■ WORK ORDER:
Retype the lines of the listing below exactly, beginning with the line that contains "This screenshot has width=1024, height=718." and continuing through the line that contains "x-tick-label: 63.50 is", both lines included.

Stored data entries:
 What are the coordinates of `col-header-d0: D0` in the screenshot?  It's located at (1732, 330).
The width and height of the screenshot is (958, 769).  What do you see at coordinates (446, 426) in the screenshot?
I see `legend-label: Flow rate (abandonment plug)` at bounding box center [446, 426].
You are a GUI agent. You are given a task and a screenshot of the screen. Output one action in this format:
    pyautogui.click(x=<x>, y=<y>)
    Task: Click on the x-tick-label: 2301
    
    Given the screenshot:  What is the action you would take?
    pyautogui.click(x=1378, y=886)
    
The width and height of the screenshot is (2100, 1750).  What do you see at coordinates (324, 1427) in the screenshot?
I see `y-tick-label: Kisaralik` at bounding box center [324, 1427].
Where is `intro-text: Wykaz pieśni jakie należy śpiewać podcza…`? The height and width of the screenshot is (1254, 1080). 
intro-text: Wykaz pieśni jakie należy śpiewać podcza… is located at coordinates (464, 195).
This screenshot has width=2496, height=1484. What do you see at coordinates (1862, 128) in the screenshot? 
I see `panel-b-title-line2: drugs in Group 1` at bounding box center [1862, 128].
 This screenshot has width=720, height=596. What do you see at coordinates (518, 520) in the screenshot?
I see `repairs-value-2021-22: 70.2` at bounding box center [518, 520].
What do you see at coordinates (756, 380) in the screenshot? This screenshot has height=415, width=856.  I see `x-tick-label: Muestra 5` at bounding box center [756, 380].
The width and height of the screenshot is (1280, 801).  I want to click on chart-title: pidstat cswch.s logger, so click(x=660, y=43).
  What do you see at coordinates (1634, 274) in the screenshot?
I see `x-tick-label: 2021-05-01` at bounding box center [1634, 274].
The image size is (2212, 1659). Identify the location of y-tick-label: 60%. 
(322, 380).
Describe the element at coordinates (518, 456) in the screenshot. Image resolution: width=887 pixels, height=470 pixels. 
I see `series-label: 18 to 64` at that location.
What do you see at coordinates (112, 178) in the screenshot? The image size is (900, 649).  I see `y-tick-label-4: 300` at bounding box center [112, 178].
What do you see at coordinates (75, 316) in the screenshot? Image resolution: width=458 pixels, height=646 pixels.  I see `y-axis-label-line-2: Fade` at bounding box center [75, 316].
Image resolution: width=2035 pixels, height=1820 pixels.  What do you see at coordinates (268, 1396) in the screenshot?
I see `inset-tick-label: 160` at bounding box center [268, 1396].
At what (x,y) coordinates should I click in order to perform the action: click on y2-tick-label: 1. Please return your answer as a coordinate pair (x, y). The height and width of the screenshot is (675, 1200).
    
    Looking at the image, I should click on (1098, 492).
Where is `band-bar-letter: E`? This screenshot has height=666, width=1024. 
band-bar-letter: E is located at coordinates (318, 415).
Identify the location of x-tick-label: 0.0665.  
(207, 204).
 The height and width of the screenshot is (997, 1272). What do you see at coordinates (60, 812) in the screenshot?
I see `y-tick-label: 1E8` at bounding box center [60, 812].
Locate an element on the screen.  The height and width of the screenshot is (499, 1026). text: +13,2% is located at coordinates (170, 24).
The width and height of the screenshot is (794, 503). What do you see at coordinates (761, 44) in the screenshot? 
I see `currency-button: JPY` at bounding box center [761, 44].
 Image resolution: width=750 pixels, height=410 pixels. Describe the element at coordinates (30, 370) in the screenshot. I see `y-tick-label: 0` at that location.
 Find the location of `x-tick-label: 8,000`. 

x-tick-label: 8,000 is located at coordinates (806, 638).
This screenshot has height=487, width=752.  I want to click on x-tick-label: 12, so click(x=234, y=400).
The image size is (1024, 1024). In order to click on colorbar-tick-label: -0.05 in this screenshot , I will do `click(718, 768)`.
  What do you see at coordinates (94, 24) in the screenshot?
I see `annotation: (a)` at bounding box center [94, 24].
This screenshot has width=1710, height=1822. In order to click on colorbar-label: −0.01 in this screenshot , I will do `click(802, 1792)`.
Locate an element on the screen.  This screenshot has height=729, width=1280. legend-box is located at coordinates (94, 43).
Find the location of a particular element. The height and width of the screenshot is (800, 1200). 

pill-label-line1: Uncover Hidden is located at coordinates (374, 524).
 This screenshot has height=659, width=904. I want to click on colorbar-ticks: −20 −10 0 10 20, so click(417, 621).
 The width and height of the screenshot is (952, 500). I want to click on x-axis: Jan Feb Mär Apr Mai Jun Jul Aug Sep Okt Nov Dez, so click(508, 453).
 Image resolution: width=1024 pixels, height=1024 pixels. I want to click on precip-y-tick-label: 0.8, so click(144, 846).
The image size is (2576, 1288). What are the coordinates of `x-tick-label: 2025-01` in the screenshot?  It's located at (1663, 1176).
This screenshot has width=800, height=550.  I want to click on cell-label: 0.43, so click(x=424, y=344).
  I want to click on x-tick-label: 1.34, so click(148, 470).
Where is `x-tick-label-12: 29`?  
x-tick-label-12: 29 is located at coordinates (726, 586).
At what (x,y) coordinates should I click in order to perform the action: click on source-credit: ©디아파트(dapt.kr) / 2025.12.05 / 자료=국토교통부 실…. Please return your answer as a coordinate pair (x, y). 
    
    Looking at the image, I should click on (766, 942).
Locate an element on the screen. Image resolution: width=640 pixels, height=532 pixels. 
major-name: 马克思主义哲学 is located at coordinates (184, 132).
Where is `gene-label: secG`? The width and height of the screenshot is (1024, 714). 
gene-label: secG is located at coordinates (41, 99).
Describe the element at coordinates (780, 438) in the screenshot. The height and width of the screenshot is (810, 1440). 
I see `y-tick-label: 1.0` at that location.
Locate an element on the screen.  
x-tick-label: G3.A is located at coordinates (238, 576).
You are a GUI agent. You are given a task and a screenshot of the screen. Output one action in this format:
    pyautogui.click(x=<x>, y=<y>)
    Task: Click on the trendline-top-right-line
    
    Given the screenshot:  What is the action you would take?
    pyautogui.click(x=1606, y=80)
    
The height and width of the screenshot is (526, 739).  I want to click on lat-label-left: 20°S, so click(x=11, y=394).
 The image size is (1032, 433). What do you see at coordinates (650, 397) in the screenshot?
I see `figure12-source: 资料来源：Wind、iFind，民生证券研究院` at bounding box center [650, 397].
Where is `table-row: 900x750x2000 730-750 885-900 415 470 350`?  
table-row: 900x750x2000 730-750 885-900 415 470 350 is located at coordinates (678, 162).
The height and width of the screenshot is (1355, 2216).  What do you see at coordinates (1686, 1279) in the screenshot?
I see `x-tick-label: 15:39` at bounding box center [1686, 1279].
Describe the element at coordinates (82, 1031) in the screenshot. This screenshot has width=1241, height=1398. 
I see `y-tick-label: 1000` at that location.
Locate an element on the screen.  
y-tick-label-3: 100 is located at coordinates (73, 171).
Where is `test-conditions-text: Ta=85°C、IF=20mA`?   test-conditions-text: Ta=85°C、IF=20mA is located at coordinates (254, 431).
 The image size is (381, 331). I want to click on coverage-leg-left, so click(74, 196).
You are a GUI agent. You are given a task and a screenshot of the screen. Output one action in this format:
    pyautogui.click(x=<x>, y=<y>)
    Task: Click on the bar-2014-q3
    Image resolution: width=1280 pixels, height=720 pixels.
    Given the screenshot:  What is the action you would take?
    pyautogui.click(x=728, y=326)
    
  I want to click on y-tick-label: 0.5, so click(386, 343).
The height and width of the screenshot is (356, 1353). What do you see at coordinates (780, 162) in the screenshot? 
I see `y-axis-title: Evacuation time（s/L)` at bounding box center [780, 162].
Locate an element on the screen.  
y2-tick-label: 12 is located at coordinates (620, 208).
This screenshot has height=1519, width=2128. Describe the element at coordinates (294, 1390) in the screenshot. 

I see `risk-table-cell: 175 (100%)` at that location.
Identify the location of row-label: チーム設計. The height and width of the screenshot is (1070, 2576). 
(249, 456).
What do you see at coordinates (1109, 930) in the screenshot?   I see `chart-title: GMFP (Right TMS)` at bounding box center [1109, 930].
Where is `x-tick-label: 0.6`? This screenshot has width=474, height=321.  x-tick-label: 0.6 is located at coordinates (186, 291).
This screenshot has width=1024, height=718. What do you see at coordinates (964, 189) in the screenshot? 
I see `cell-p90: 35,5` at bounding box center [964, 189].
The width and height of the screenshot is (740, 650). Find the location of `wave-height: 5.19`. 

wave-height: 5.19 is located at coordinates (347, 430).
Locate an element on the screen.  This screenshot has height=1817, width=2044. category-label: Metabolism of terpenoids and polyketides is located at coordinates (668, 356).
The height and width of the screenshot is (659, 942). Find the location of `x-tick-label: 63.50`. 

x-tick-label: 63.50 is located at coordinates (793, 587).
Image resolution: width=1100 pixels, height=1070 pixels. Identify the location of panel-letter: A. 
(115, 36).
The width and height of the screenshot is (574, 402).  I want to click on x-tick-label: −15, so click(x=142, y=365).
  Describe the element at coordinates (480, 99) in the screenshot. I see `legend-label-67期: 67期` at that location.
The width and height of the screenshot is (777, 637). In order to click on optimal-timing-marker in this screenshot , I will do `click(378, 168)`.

■ YOUR RESPONSE:
This screenshot has width=1024, height=718. What do you see at coordinates (964, 189) in the screenshot? 
I see `cell-p90: 35,5` at bounding box center [964, 189].
The width and height of the screenshot is (740, 650). Find the location of `wave-height: 5.19`. 

wave-height: 5.19 is located at coordinates (347, 430).
Locate an element on the screen.  This screenshot has height=1817, width=2044. category-label: Metabolism of terpenoids and polyketides is located at coordinates (668, 356).
The height and width of the screenshot is (659, 942). Find the location of `x-tick-label: 63.50`. 

x-tick-label: 63.50 is located at coordinates (793, 587).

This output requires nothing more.